🚀 roberta-es-clinical-trials-temporal-ner
This named entity recognition model detects temporal expressions (TIMEX) according to the TimeML scheme (Pustejovsky et al. 2005), in addition to Age entities. It offers significant value in the field of clinical trials by accurately identifying key temporal and age - related information in Spanish texts.
✨ Features
- Entity Detection: Capable of detecting various types of entities, including Age (e.g., 18 años), Date (e.g., 2022, 26 de noviembre), Duration (e.g., 3 horas), Frequency (e.g., semanal), and Time (e.g., noche).
- High - Performance Results: Achieves excellent performance on the test set, with Precision, Recall, F1, and Accuracy all reaching around 0.9, and an extremely high accuracy of 0.996 (±0.001).
📦 Installation
No installation steps are provided in the original README, so this section is skipped.
📚 Documentation
Model description
This model adapts the pre - trained model bsc-bio-ehr-es, presented in Pio Carriño et al. (2022). It is fine - tuned to conduct temporal named entity recognition on Spanish texts about clinical trials. The model is fine - tuned on the CT - EBM - ES corpus (Campillos - Llanos et al. 2021).
If you use this model, please, cite as follows:
@article{campillosetal2024,
title = {{Hybrid tool for semantic annotation and concept extraction of medical texts in Spanish}},
author = {Campillos - Llanos, Leonardo and Valverde - Mateos, Ana and Capllonch - Carri{\'o}n, Adri{\'a}n},
journal = {BMC Bioinformatics},
year={2024},
publisher={BioMed Central}
}
Intended uses & limitations
⚠️ Important Note
This model is under development and needs to be improved.

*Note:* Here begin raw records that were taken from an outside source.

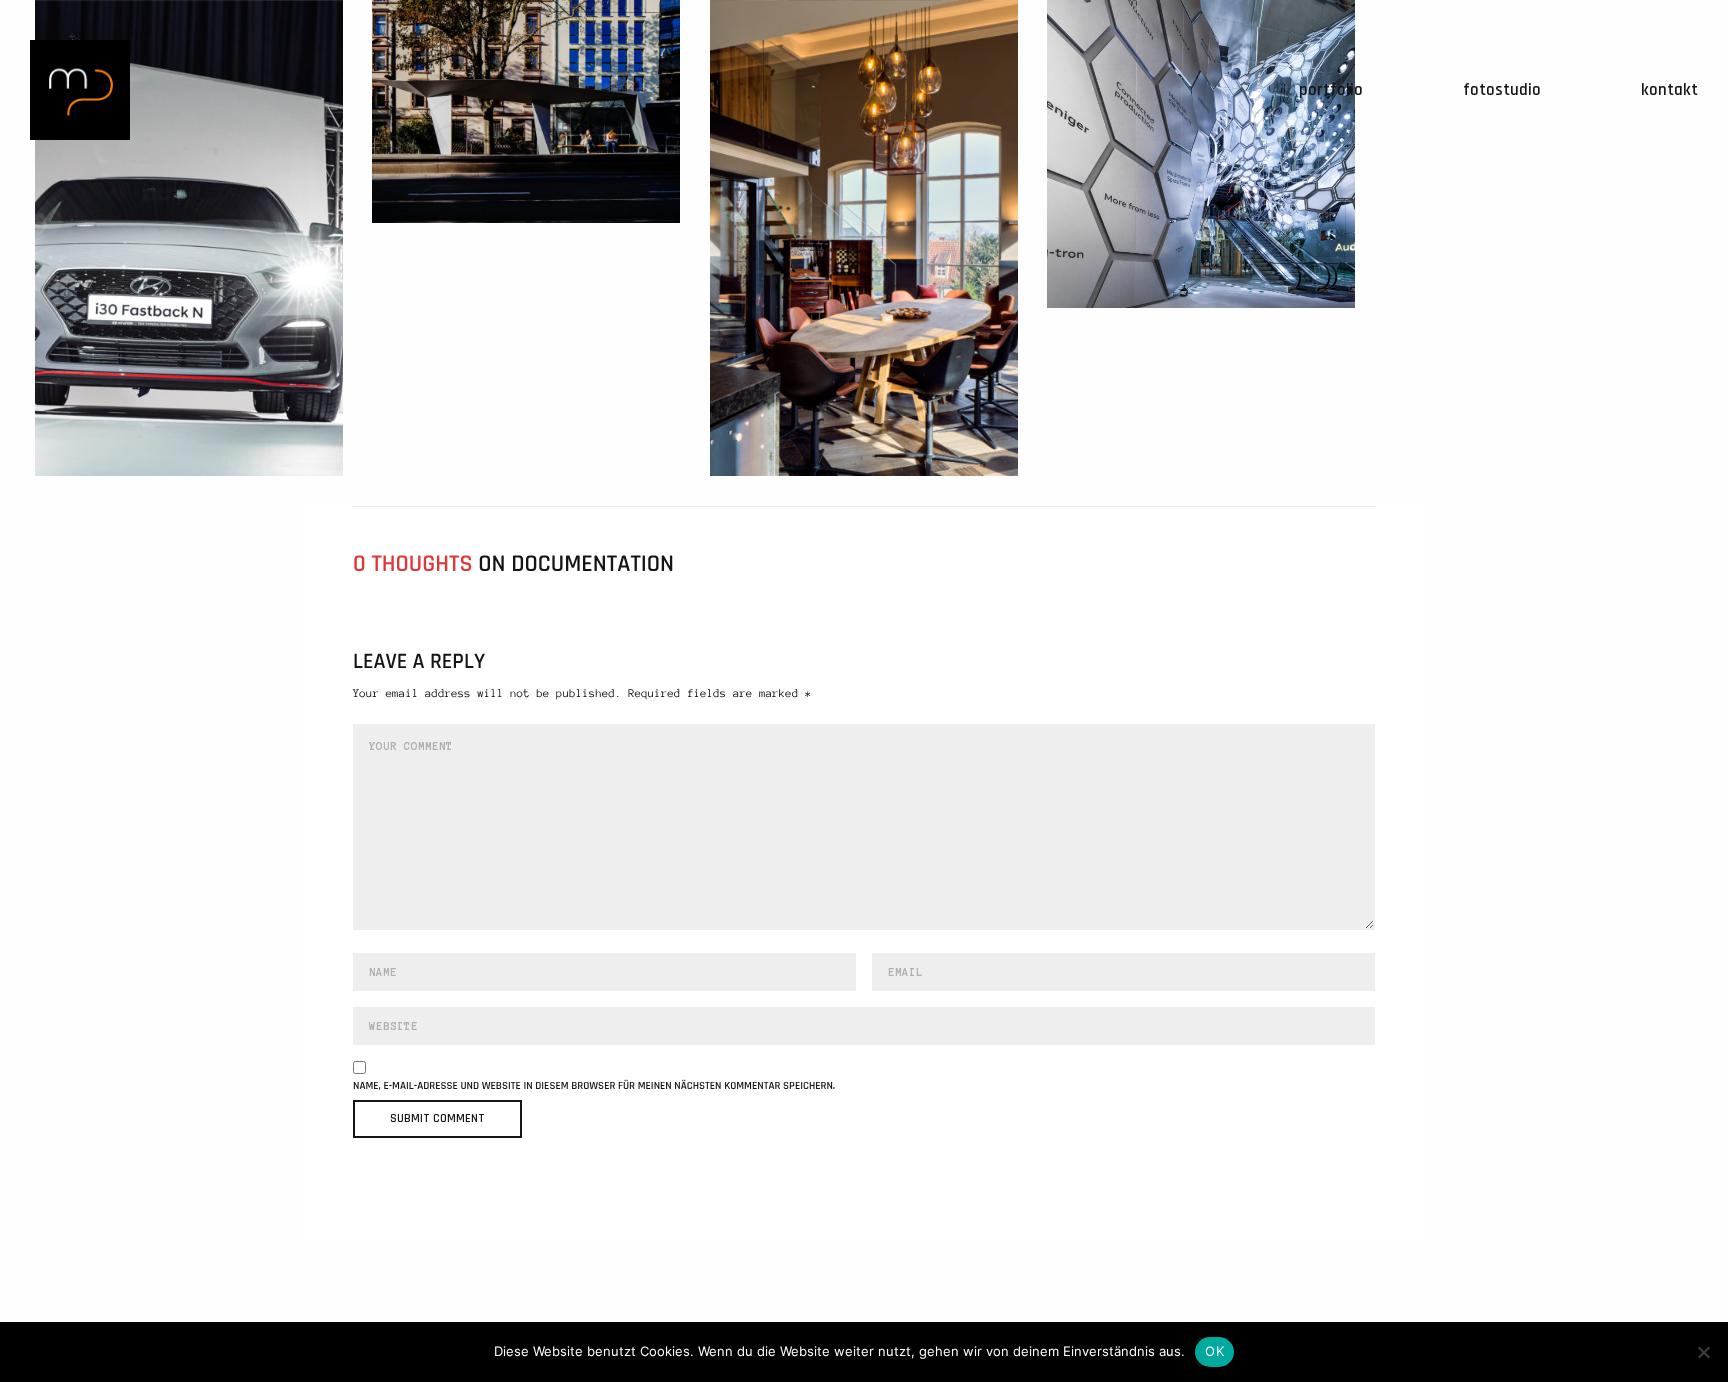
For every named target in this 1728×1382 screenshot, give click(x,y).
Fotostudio (1502, 90)
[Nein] (1703, 1352)
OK (1214, 1351)
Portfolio (1331, 90)
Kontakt (1669, 90)
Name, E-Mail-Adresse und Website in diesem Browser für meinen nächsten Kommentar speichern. (594, 1086)
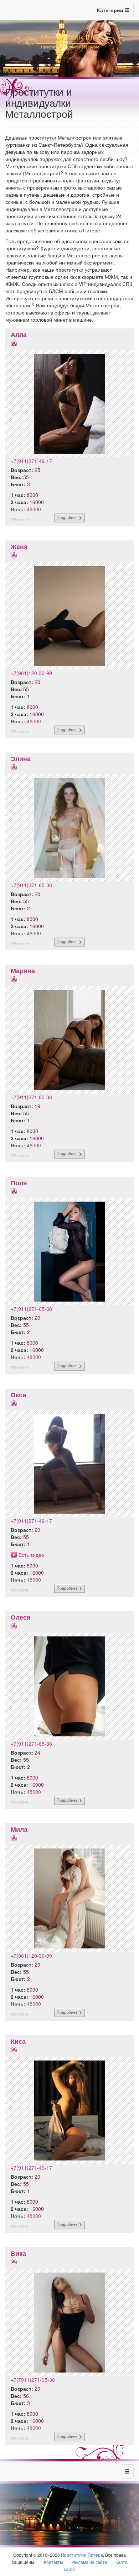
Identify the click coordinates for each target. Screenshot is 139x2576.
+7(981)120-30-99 (31, 672)
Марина (23, 970)
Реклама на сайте (89, 2562)
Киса (18, 2041)
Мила (19, 1829)
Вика (18, 2253)
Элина (21, 758)
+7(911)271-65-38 (31, 885)
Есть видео (31, 1554)
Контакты (53, 2562)
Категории (111, 10)
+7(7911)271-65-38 (33, 2379)
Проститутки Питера (82, 2555)
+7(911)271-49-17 (31, 460)
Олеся (21, 1617)
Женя (19, 546)
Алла (19, 334)
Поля (19, 1182)
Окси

It should not be used for medical decision making without human assistance and supervision.
This model is intended for a generalist purpose, and may have bias and/or any other undesirable distortions.
Third parties who deploy or provide systems and/or services using any of these models (or using systems based on these models) should note that it is their responsibility to mitigate the risks arising from their use. Third parties, in any event, need to comply with applicable regulations, including regulations concerning the use of artificial intelligence.
The owner or creator of the models will in no event be liable for any results arising from the use made by third parties of these models.
Training and evaluation data
The data used for fine - tuning are the Clinical Trials for Evidence - Based - Medicine in Spanish corpus. It is a collection of 1200 texts about clinical trials studies and clinical trials announcements:
- 500 abstracts from journals published under a Creative Commons license, e.g., available in PubMed or the Scientific Electronic Library Online (SciELO)
- 700 clinical trials announcements published in the European Clinical Trials Register and Repositorio Español de Estudios Clínicos
If you use the CT - EBM - ES resource, please, cite as follows:
@article{campillosetal-midm2021,
title = {A clinical trials corpus annotated with UMLS© entities to enhance the access to Evidence - Based Medicine},
author = {Campillos - Llanos, Leonardo and Valverde - Mateos, Ana and Capllonch - Carri{\'o}n, Adri{\'a}n and Moreno - Sandoval, Antonio},
journal = {BMC Medical Informatics and Decision Making},
volume={21},
number={1},
pages={1--19},
year={2021},
publisher={BioMed Central}
}
Training procedure
Training hyperparameters
The following hyperparameters were used during training:
- learning_rate: 2e - 05
- train_batch_size: 16
- eval_batch_size: 16
- seed: we used different seeds for 5 evaluation rounds, and uploaded the model with the best results
- optimizer: Adam with betas=(0.9,0.999) and epsilon = 1e - 08
- lr_scheduler_type: linear
- num_epochs: average of 14 epochs (±2.24)
Training results (test set; average and standard deviation of 5 rounds with different seeds)
Property |
Details |
Precision |
0.900 (±0.011) |
Recall |
0.900 (±0.009) |
F1 |
0.900 (±0.007) |
Accuracy |
0.996 (±0.001) |
Results per class (test set; average and standard deviation of 5 rounds with different seeds)
Class |
Precision |
Recall |
F1 |
Support |
Age |
0.926 (±0.013) |
0.947 (±0.009) |
0.936 (±0.010) |
372 |
Date |
0.931 (±0.015) |
0.895 (±0.014) |
0.913 (±0.013) |
412 |
Duration |
0.918 (±0.014) |
0.893 (±0.019) |
0.905 (±0.010) |
629 |
Frequency |
0.780 (±0.043) |
0.885 (±0.008) |
0.829 (±0.024) |
73 |
Time |
0.722 (±0.068) |
0.809 (±0.042) |
0.762 (±0.052) |
113 |
Framework versions
Property |
Details |
Transformers |
4.17.0 |
Pytorch |
1.10.2+cu113 |
Datasets |
1.18.4 |
Tokenizers |
0.11.6 |
📄 License
This model is licensed under the CC - BY - NC - 4.0 license.